There was a last minute frenzy today while my son and I did a rushed grim reaper look for Halloween. I cut a scythe blade out of Hardboard and painted it with silver paint...(thank God I had some). We stuck it on the end of a branch that was nearly straight, and as long as a broom handle. He covered his face with some sheer black cloth that he could see and breathe through, and put on a hooded black top. It was pretty makeshift, but luckily in the sleepy little town where I live makeshift is OK. The standards are low on the costume front and the spirit of the whole thing rules. basically, it's about lollies! My son is 15 and nearing 5'10", his years of trick or treating are numbered, (but he still thinks he's a kid)... so I got the neighbors kids from a few house to accompany him. These kids spend most of the day roaming the street on their bikes, with little parental input, and they are all little midgets. Not literally, but they are small for their age. I notice that other families on the street tend to try to steer clear of them, maybe if I hadn't experienced first hand just how that feels, I might do the same...I hope not.

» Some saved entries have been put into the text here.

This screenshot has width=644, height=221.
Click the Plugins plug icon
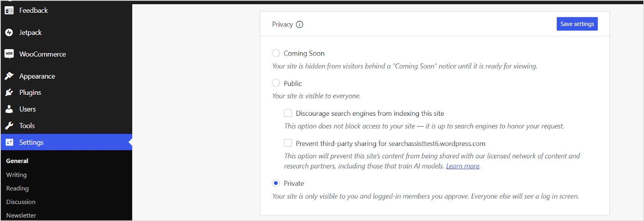tap(9, 92)
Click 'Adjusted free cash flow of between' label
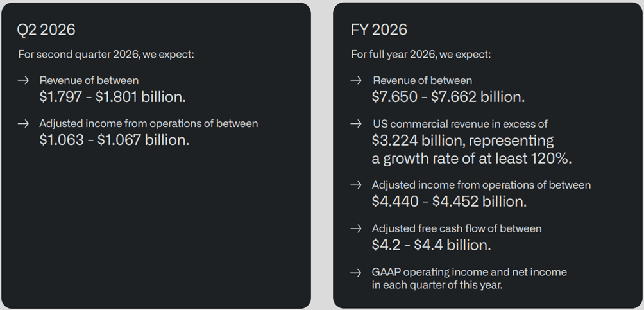This screenshot has width=644, height=310. click(457, 228)
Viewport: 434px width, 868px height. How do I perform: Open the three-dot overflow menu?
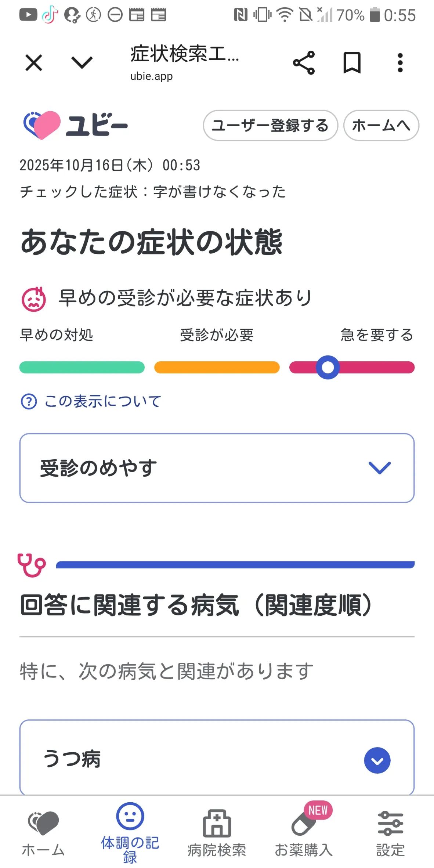coord(400,63)
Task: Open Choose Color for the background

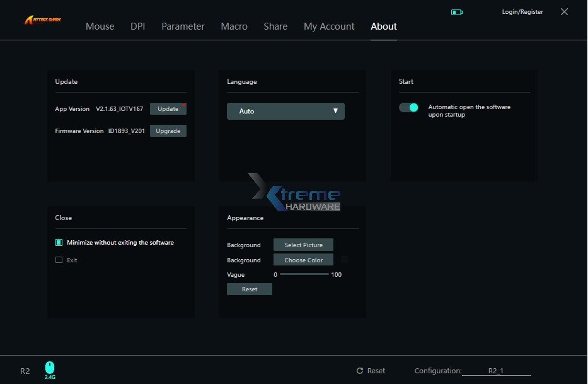Action: tap(303, 260)
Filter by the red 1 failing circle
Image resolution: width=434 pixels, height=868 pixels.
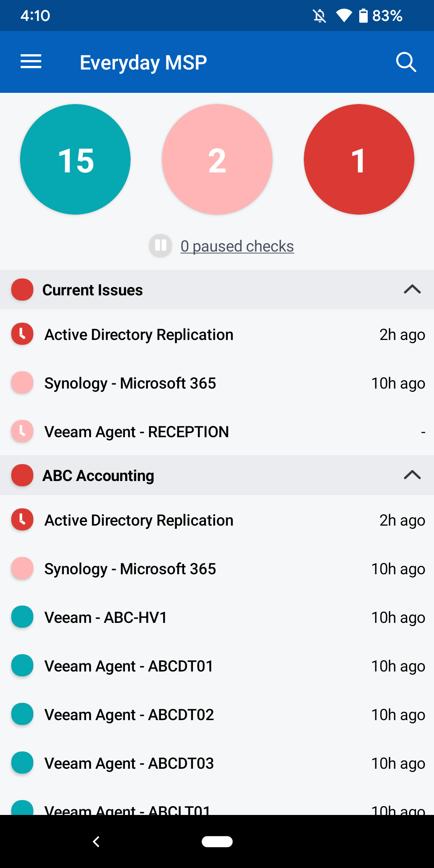359,160
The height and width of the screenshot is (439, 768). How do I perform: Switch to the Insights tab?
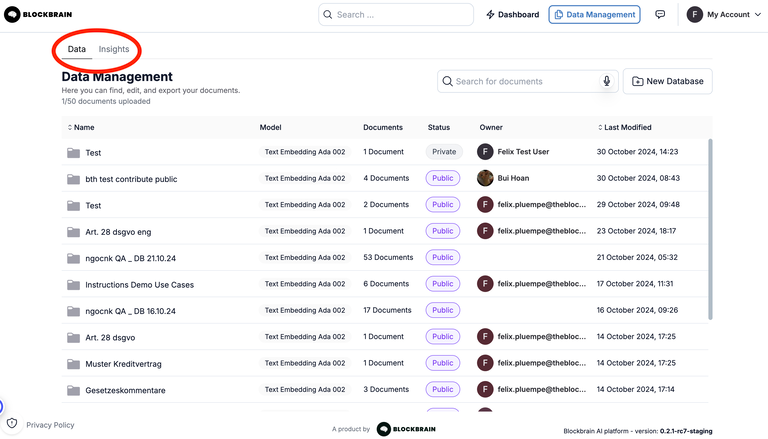click(114, 49)
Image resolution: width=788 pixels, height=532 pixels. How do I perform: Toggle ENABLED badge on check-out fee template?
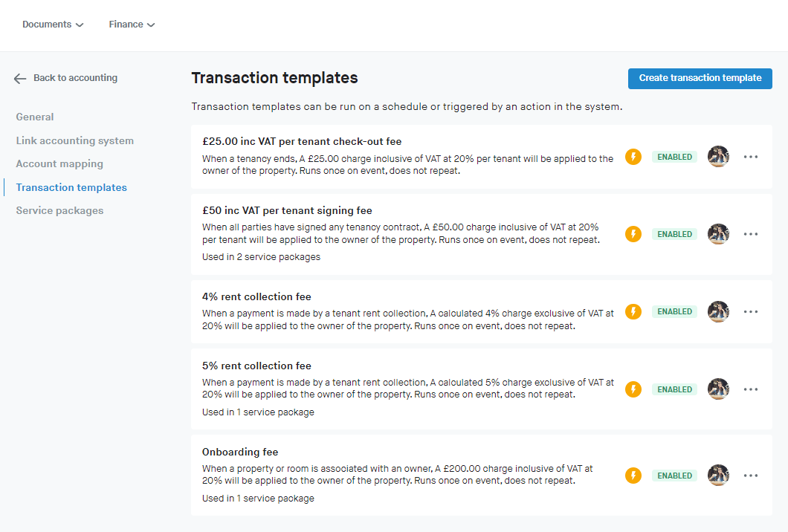click(674, 157)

To me, kids are kids, and love is what makes the difference. So I spent the whole afternoon making Halloween costumes out of a huge roll of black plastic I'd had some vague plans for in the garden. Only the two oldest kids could come trick or treating, but I made batman capes for the ones that were left behind. It was all a bit rushed, but I sent them off with my son, the grim reaper. He's that strange mix of child and man at 15. I trust him to help keep them safe, he has great instincts for self preservation, but he's just a little kid on some ways. He benefited from having the other kids...because in his words, they were "great negotiators". (someone else may call them great "hustlers") . Not everyone in this town is all that flush with money, and not everyone had lollies, but apparently the enthusiasm of his little mates won over many a household, and those that didn't have lollies plied them with drinks, chips, and whatever else they could find in their cupboard. It was a match made in heaven, because my son made a great body guard for the two littler ones, and they supplied the charm.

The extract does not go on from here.